------ INPUT RECORDS

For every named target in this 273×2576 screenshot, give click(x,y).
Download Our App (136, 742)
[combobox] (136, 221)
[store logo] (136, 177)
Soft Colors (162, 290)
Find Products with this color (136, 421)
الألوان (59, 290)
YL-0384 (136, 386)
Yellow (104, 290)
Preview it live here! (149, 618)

------------
------ INPUT RECORDS

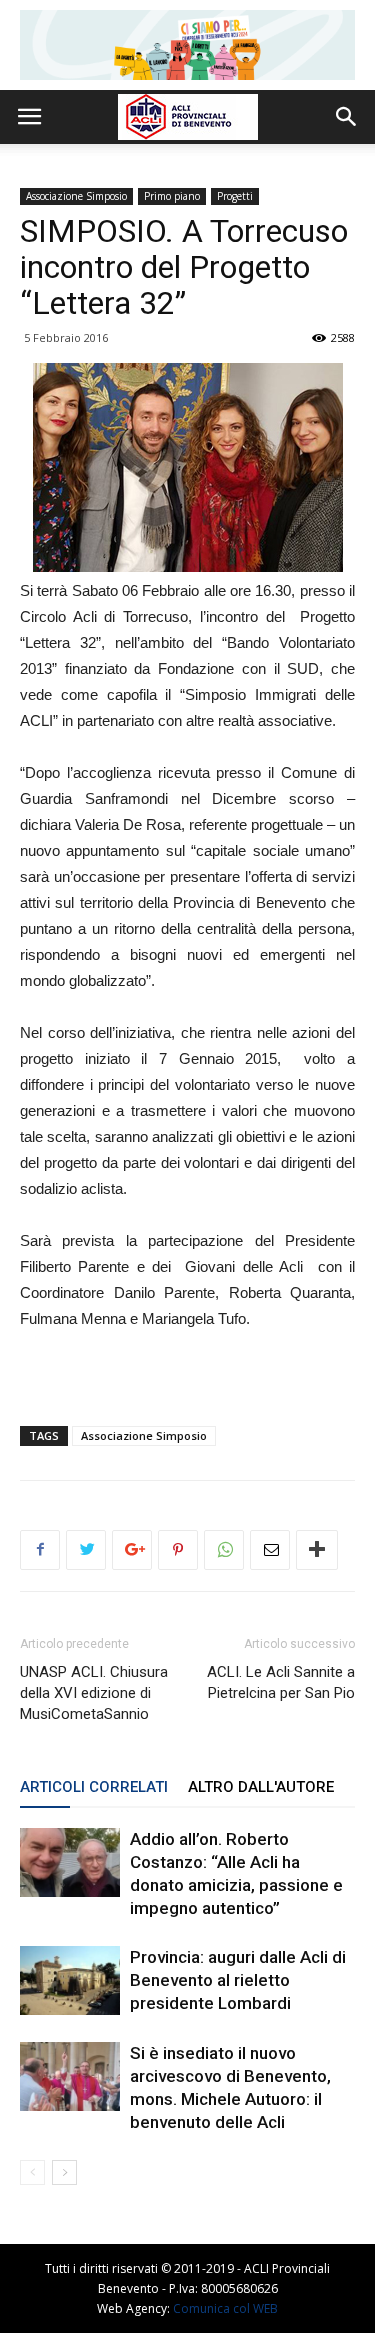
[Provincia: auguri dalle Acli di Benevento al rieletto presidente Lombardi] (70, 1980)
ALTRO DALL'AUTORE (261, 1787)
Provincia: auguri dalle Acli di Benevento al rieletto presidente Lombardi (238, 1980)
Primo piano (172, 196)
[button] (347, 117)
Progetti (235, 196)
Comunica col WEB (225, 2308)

------------

**TASK:**
Return every line in the records that includes the string "Lombardi".

**YOUR SOLUTION:**
[Provincia: auguri dalle Acli di Benevento al rieletto presidente Lombardi] (70, 1980)
Provincia: auguri dalle Acli di Benevento al rieletto presidente Lombardi (238, 1980)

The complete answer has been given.